No, there is no such thing. We have a TransCanada highway (the longest road in the world, I believe), but not a metro.

Edit: It is considered the longest highway (not road). The longest street in the world is (or was, at least) Yonge street in Toronto.


----------



## samurai

@ CarterJohnsonPiano, How would you rate the Canadian health care system, in terms of its delivery of services and cost to the average Canadian citizen? Are you satisfied with the quality/level of care afforded you, your family and friends?


----------



## Turangalîla

@samurai, The Canadian health care system is excellent—the envy of the world. There is little cost to the average citizen, and the system is very cost-effective because the administration process is very simple. Very little healthcare money is spent on advertising, letting the system save money to provide better services. The Americans have nothing like it


----------



## Cnote11

samurai said:


> Sorry, I think that you have misunderstood what I meant to convey; I was referring to the local subway systems {metros?] in places like Montreal and Toronto. I had no idea that a Trans Canadian Metro even exists? Does it?

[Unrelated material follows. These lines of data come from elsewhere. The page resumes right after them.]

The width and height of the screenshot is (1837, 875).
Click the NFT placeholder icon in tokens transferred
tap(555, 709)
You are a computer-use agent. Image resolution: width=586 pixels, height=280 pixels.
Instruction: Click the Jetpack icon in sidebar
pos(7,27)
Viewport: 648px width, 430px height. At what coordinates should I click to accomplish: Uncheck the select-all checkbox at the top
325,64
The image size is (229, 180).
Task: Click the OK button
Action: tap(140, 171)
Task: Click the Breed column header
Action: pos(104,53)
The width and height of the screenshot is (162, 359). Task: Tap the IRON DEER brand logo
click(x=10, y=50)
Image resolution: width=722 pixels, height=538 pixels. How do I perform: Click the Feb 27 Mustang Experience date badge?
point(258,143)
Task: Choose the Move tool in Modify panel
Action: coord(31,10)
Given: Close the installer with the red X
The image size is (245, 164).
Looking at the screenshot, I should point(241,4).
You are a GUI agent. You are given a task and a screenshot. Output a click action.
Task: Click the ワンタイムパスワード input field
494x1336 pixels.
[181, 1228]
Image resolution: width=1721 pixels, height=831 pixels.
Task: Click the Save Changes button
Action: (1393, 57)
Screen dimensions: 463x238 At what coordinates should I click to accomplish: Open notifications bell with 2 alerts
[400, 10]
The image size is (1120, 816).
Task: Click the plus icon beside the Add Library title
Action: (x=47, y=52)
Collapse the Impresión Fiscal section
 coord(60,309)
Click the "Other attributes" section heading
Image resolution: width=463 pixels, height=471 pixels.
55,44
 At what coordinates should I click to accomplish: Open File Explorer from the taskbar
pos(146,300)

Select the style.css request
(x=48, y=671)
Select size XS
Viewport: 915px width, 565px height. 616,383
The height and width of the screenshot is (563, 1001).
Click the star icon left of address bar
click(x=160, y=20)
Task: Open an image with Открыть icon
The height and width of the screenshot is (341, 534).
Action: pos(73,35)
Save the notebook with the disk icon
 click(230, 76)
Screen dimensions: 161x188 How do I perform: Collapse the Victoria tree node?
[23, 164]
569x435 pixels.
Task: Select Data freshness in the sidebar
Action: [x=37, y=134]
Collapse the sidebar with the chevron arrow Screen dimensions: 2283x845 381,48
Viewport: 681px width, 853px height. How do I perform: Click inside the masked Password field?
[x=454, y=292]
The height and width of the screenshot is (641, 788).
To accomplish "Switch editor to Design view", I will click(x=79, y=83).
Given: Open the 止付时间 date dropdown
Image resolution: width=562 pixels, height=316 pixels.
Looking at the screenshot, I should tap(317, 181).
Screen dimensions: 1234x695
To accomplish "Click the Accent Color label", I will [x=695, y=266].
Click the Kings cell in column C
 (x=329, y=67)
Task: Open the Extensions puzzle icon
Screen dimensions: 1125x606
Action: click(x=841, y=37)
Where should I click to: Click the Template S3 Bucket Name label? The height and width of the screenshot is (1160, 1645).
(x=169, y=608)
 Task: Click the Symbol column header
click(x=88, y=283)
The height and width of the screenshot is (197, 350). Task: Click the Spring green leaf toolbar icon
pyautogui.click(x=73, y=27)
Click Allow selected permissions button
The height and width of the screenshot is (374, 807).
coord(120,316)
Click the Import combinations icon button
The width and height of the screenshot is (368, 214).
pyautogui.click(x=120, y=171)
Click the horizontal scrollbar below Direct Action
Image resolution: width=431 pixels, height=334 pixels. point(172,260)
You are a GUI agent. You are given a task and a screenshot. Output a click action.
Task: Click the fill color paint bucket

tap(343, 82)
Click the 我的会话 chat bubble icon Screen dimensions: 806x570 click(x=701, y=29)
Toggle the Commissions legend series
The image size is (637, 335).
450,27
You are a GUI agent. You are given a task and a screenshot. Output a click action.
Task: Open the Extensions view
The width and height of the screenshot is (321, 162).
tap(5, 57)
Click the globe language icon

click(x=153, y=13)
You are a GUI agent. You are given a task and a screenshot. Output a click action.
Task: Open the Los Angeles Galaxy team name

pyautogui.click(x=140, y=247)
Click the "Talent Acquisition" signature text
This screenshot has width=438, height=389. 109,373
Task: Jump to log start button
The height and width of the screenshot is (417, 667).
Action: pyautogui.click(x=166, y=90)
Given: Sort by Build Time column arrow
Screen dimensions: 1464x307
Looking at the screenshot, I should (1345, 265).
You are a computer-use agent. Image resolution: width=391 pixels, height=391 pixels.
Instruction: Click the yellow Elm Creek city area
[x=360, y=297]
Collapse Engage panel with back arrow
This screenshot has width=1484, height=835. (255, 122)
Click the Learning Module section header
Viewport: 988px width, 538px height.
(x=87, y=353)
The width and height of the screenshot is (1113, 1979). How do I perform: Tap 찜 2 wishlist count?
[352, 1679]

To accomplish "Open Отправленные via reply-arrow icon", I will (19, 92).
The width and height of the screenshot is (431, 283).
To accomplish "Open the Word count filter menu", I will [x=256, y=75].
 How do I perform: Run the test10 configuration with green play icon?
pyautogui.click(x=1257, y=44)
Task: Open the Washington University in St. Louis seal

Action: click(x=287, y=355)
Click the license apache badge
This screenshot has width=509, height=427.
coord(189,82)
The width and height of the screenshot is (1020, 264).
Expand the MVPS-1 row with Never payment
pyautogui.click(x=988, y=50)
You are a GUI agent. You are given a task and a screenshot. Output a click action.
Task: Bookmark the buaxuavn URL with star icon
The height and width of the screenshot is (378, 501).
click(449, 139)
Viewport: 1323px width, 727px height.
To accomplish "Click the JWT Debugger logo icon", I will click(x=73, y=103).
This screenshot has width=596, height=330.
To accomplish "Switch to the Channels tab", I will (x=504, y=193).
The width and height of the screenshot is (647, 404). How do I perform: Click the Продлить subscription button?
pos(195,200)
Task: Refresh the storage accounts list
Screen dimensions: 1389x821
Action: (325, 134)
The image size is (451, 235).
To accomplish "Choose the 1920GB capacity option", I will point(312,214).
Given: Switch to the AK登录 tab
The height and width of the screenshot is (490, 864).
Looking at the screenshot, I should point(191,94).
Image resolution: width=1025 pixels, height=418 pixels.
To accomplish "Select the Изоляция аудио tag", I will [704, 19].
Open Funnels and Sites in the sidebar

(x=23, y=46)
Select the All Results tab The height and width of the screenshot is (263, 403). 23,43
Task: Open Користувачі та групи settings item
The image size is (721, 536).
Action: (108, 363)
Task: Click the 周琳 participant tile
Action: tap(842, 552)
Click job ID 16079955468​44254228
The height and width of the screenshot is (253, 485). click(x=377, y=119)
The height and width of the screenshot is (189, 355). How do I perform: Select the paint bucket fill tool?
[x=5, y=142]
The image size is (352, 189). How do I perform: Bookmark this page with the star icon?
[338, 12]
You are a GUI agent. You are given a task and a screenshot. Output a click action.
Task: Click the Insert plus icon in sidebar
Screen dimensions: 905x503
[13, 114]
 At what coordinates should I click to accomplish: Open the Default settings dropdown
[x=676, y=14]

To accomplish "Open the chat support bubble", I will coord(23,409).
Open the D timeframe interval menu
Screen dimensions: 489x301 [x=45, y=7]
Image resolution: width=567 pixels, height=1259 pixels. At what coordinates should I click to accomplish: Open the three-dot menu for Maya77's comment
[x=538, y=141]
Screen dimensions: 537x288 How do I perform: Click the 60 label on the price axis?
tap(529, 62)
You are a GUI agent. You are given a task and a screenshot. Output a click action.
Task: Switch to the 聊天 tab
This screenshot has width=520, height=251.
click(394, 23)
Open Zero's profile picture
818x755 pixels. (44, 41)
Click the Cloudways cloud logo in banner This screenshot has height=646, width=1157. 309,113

No, no  I was just joking. I knew what you meant but I was just proding you for being so unspecific  The metro system is Toronto is decent and way better than anything we have here (We don't have a metro system), but it cannot compare to a lot of metro systems around the world, including Tokyo, New York City, Chicago, London, Paris, etc. I would say it is on-par or better than the one in Rome, however. While I was there it looked like they were doing construction to add another line to the Roman metro, which would put it above Toronto's in my opinion. However, Toronto's is head and shoulders above Calgary's, which is rather weird and only runs down a single street and you don't have to pay to get on, but the cops do random sweeps. Another thing about Rome is that you don't pay to get on the bus. You buy a card and they have a validation machines in the bus but sometimes it is so crowded (Italian subways and buses are PACKED) that it is impossible to get to them. However, since you paid for the card to begin with, I don't think they find it to be too big of a deal.


----------



## Cnote11

CarterJohnsonPiano said:


> Wow, I am impressed with your knowledge of the Asian cuisine. I love ethnic foods, but my parents are meat-and-potatoes people (did I mention that they also hate classical music?) and they do not like to try anything new. My favourite cuisines are Japanese and Greek. I am a bit exhausted of Italian (pasta, etc.) unless it is REALLY good. (Authentic Italian pizza really is the best, though.) And you are engaged? Congratulations!
> 
> (PS I am going to bed, so if I don't reply to your next comment, I am not being rude, just sleeping. I will be on TC tomorrow ).


I never tire of Italian! My fiancee is an amazing cook, so I'm constantly having the most delicious Italian food I can imagine. There is so much to Italian cuisine than what is traditionally thought of as "Italian cuisine" as well. Quite varied throughout the different regions. Even so, I never tire of the basic pasta! My fiancee has all the things you could want in your kitchen. Sadly, I do not. We recently tried to make Mujigae Ddeok (a type of Korean cake made from rice flour), but since I do not have a steamer we had to improvise the steaming process. It didn't turn out the way I wanted to because of this. I have next to nothing in my kitchen because my family is the same as yours and is not adventurous whatsoever with their foods and sticks to the basic American diet and refuses to branch out at all. They also do not like classical music  You'll find on this forum many many members who are sore thumbs in their families!

I also must go to bed, as I have tests tomorrow and I slacked on studying... Early morning to try to make up time! I also must cry myself to sleep because I just ran out of feta cheese. Goodnight Mr. Carter Johnson Piano Man and goodnight TC!


----------



## samurai

Sleep well, my friend!


----------



## Klavierspieler

Canada is a big iceberg somewhere up north. It borders the North Pole on the right and Alaska on the left. It is inhabited primarily by beavers, though some signs of reindeer and bacon have been found recently. Ice Hockey is the primary sport of Canada (being the only one which beavers are capable of comprehending). There is no water to speak of in Canada, though there is plenty of beer. Beer Gardening is a popular hobby. The only known human inhabitants are lumberjacks and French people.


----------



## Klavierspieler

They also have excellent pharmacies.


----------



## starthrower

CarterJohnsonPiano said:


> @samurai, The Canadian health care system is excellent-the envy of the world. There is little cost to the average citizen, and the system is very cost-effective because the administration process is very simple. Very little healthcare money is spent on advertising, letting the system save money to provide better services. The Americans have nothing like it


That's because America is the "greatest nation on earth". 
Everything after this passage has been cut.